EXERCISE OBJECTIVE
For the material below, return exactly the lines starting at the line containing "The image size is (1456, 819)." and ending at the line containing "Click the help icon beside What Version", both ends included, and no others.

EXCERPTED DATA
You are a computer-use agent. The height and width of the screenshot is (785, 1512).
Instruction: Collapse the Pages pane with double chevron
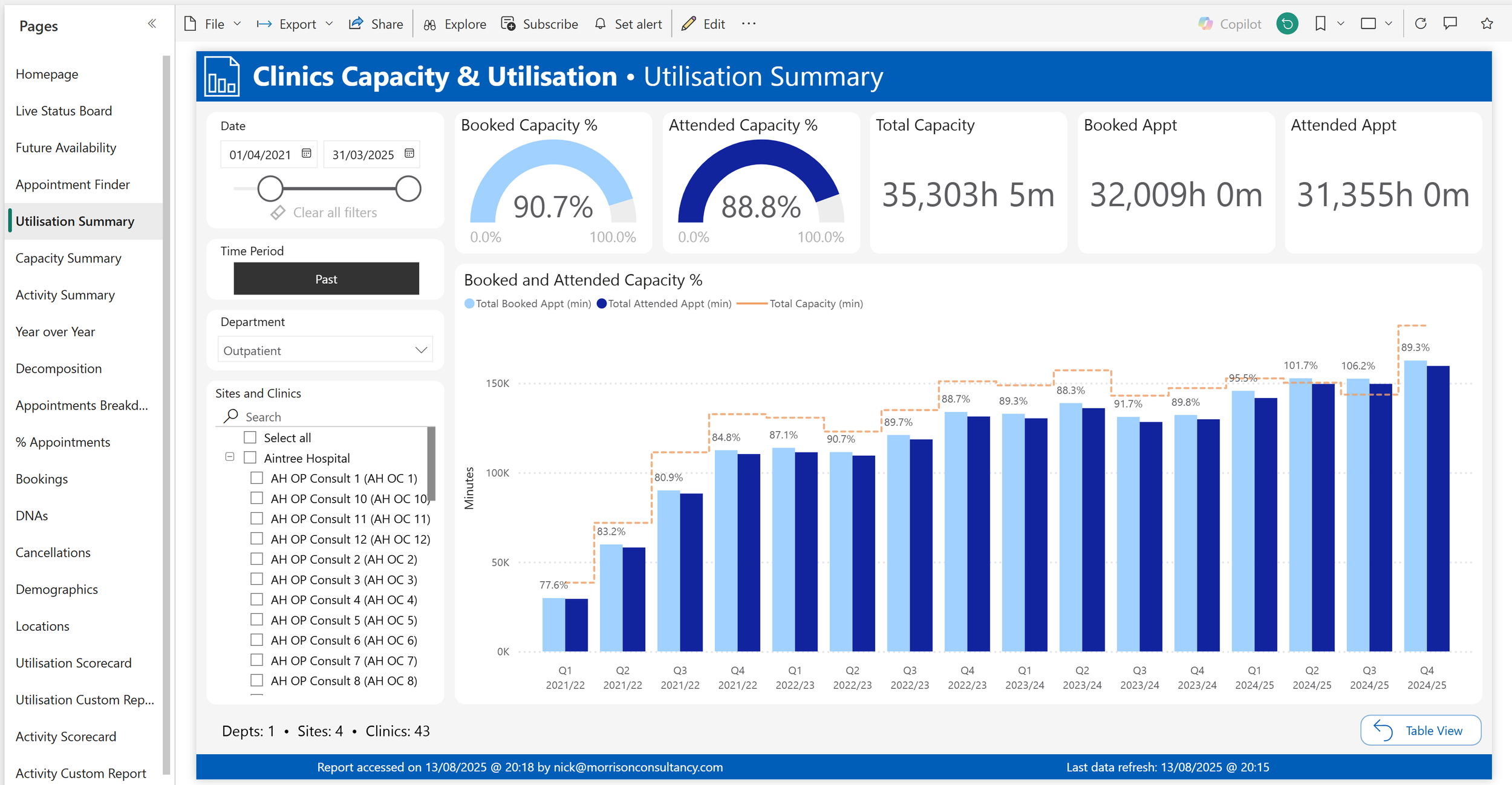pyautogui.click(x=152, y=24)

--

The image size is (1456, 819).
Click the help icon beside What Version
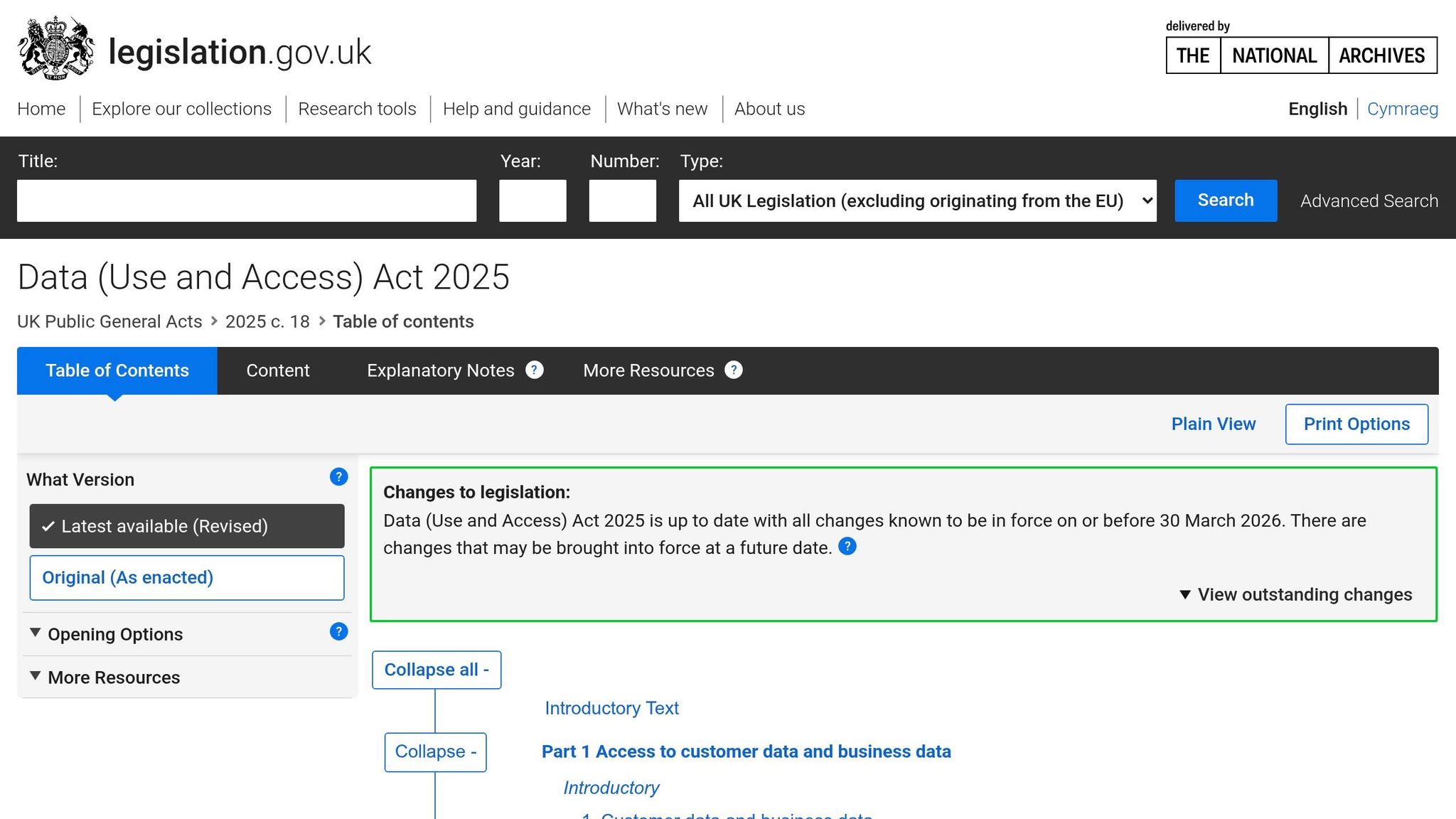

--

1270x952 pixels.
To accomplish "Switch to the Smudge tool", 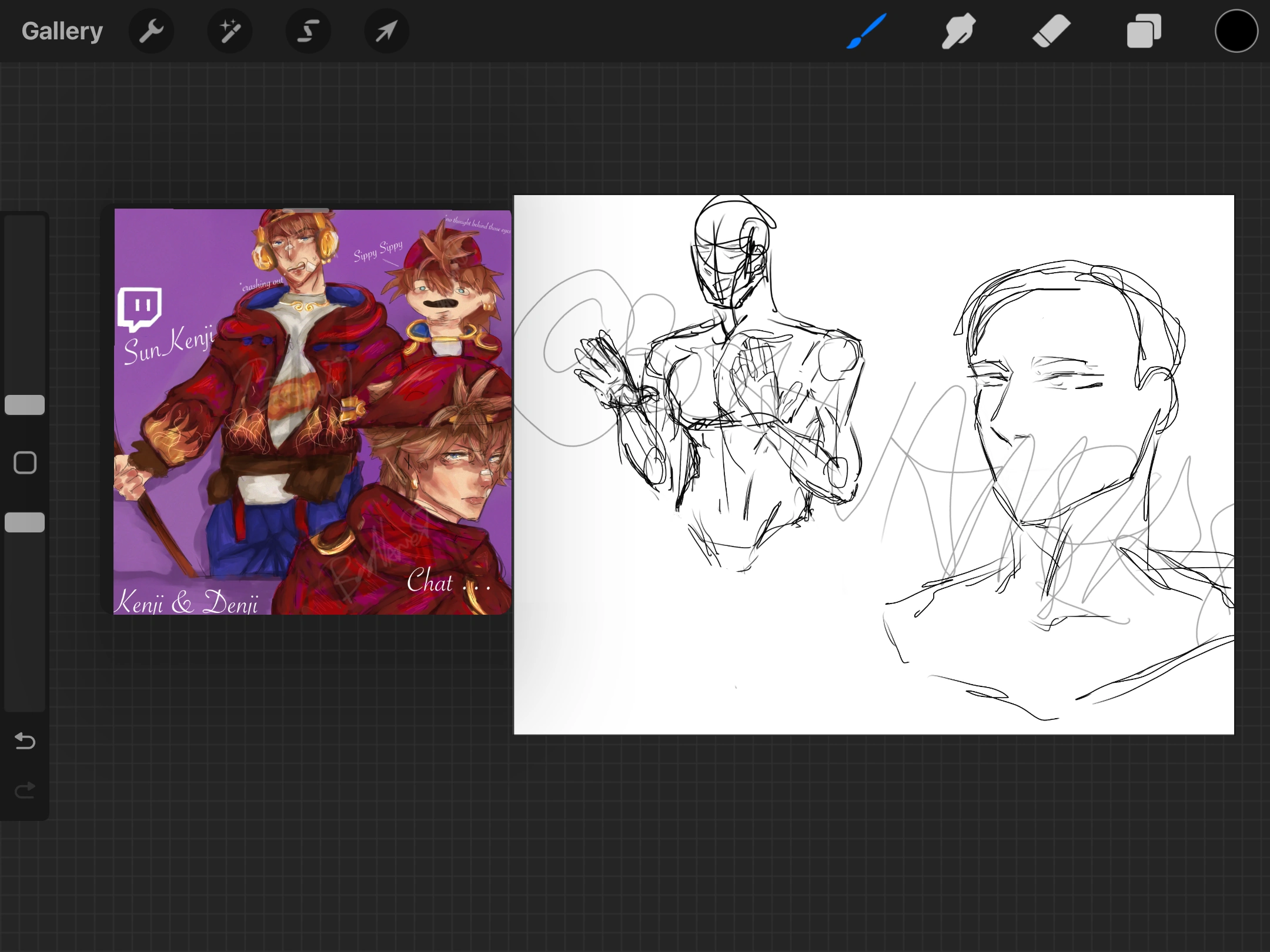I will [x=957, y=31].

EXERCISE RESPONSE
The image size is (1456, 819).
Click the help icon beside What Version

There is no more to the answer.